I agree that the provision in paragraph 3 stating that the proposal will “resolve all claims” is broader than the one in paragraph 5 which says that it is in “full settlement of the claims raised in the suit.” The difference, however, is irrelevant, because it could not possibly leave State Farm in doubt. Resolving “all claims” would obviously include the possible claim contemplated by the civil remedies notice which plaintiff had served on State Farm.
The question, which neither State Farm nor the majority has answered to my satisfaction is, if State Farm had accepted the offer, how could State Farm have been in doubt as to whether there was a further claim. The only answer I can find in State Farm’s brief is on page 13:
It was not clear whether the offer was meant to settle just the “claims raised in the suit” as noted in paragraph 5 or “all claims” (including the bad faith claim) as noted in paragraph 3.

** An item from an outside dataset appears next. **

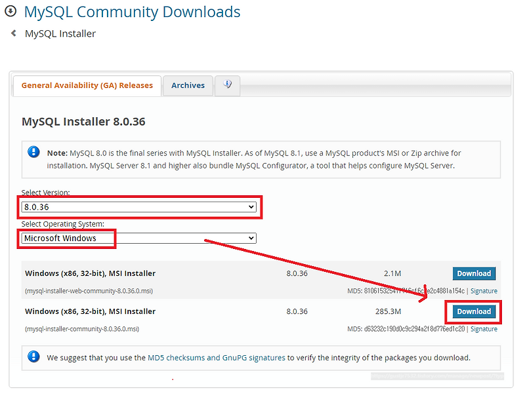Download the 2.1M web installer
Viewport: 525px width, 401px height.
click(474, 273)
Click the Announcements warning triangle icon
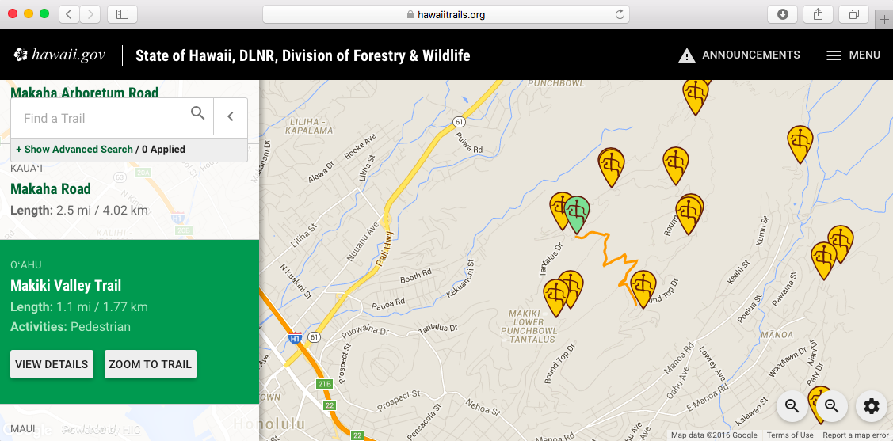The image size is (893, 441). (686, 55)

State Farm erroneously assumes there is an “or” when, as I indicated above, there was not. The proposal is to “resolve all claims” and “the claims raised in the suit.”
The majority does not answer my question either. The majority says that “plaintiff continuously maintained that it intended to pursue the bad faith claim if the proposal was rejected, and was unwilling to agree that the claim was included in the proposal.” I find no support in the record for the second portion of this statement, and I don’t see any relevance to the fact that the plaintiff was going to pursue the bad faith claim if the proposal was rejected. The only issue here is whether, if State Farm accepted the proposal, there would be any uncertainty as to whether plaintiff could pursue any other claims, and I fail to understand how the “resolve all claims” language leaves any uncertainty.